Female Students In China Taking College-Entrance Exam Encouraged To Take Birth Control By Teachers
China’s graduating high school students are bracing themselves for the grueling "gaokao" college entrance exam, a test that's notorious for driving students to do anything to get an advantage. For girls, that might mean taking charge of their menstrual cycle.
According to Education News China, female students often worry about how their menstrual cycles and related side effects, like painful cramps, could negatively affect their studying and test-taking. “I’m very worried that during the days of the test, my ‘good friend’ will show up and affect my test results,” one girl was quoted saying. According to China’s state-run newspaper People’s Daily, a teacher in eastern Anhui province even advised her female students to take birth control pills, a fix that's apparently being considered and embraced by some.

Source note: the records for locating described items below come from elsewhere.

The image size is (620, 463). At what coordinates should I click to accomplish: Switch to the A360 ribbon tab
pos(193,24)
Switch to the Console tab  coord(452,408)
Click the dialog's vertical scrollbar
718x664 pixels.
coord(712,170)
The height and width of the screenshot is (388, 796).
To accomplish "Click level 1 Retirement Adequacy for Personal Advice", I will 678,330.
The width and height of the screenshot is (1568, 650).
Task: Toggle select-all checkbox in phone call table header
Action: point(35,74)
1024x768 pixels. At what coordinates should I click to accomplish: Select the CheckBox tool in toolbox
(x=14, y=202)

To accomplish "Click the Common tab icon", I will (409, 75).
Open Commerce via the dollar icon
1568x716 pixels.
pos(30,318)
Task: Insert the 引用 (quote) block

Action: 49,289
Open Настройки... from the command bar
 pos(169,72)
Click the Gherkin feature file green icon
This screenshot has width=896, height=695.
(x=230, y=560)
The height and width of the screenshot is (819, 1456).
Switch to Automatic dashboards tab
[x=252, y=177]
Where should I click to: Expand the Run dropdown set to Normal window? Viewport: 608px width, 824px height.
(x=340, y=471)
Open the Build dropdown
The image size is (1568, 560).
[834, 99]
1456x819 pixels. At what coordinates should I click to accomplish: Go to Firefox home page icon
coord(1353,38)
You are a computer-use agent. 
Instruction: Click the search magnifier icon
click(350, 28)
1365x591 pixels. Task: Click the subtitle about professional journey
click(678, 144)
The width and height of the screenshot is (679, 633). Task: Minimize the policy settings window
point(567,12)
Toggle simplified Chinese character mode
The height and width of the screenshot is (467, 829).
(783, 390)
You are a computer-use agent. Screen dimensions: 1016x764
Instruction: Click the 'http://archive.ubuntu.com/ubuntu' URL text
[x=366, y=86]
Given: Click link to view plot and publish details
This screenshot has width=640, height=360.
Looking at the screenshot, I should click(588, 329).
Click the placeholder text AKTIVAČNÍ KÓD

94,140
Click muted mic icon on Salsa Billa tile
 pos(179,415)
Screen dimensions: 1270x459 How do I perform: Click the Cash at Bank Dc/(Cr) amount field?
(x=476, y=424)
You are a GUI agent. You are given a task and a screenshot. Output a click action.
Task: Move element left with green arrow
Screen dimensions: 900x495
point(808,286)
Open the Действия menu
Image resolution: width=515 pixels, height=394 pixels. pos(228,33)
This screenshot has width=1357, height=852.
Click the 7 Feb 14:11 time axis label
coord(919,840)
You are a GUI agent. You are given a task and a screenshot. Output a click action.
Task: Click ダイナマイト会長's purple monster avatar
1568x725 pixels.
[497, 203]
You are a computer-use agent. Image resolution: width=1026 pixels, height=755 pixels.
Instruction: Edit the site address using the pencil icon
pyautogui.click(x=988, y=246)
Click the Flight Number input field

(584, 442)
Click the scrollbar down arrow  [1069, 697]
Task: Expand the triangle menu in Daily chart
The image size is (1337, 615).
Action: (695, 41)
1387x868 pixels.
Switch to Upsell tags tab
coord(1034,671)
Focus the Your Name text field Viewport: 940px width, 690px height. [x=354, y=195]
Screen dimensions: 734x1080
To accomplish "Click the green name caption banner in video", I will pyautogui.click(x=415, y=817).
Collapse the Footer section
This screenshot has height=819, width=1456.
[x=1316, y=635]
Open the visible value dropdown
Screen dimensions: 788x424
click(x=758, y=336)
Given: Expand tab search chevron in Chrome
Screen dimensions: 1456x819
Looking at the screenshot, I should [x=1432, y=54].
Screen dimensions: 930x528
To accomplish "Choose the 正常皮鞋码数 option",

A recent post on a Ma’anshan, Anhui website, by the mother of a female student said a teacher had asked her daughter about her menstrual cycle and related cramps, then recommended the girl take oral contraceptives as soon as possible to avoid having a painful period that could affect her gaokao scores. The mother, interviewed by Nanjing’s local Evening News, said she appreciated the teacher's interest in helping her daughter but thought it would have been better to talk to parents first.
Reporters went to several high schools in Ma’anshan and spoke to 10 female students who were gearing up for the test. Half of the interviewed students said they were “very worried” about their period affecting their scores. Two of the students had already gone to a doctor for medicine that adjusts when they begin menstruating for after the test.
One student, identified as Li, realized her period would begin during the days of the gaokao test, and said she would probably take her teacher’s advice and take contraceptives to delay it: “I get serious cramps and other issues every time I have my period, and I am worried that over 10 years of study might be ruined by my period.” She'd be going against a doctor's advice: “The doctor recommends that I do not do this, that I would be fine just using some painkillers, but I’m still quite worried.”
Another student, named Jie, told reporters that her teacher had gathered all the girls in the class and talked to them about menstruating during their tests. The teacher, however, was a young male, and couldn’t offer much advice, telling the girls to “go to the pharmacy and buy some medicine called Levonorgestrel (an oral contraceptive), then take it for a few days before the test.”
The Ma’anshan Department of Education responded to the incident by saying that it has never encouraged nor promoted birth control methods to assist female students; at the same time, the department said, it also does not have the authority to prohibit it.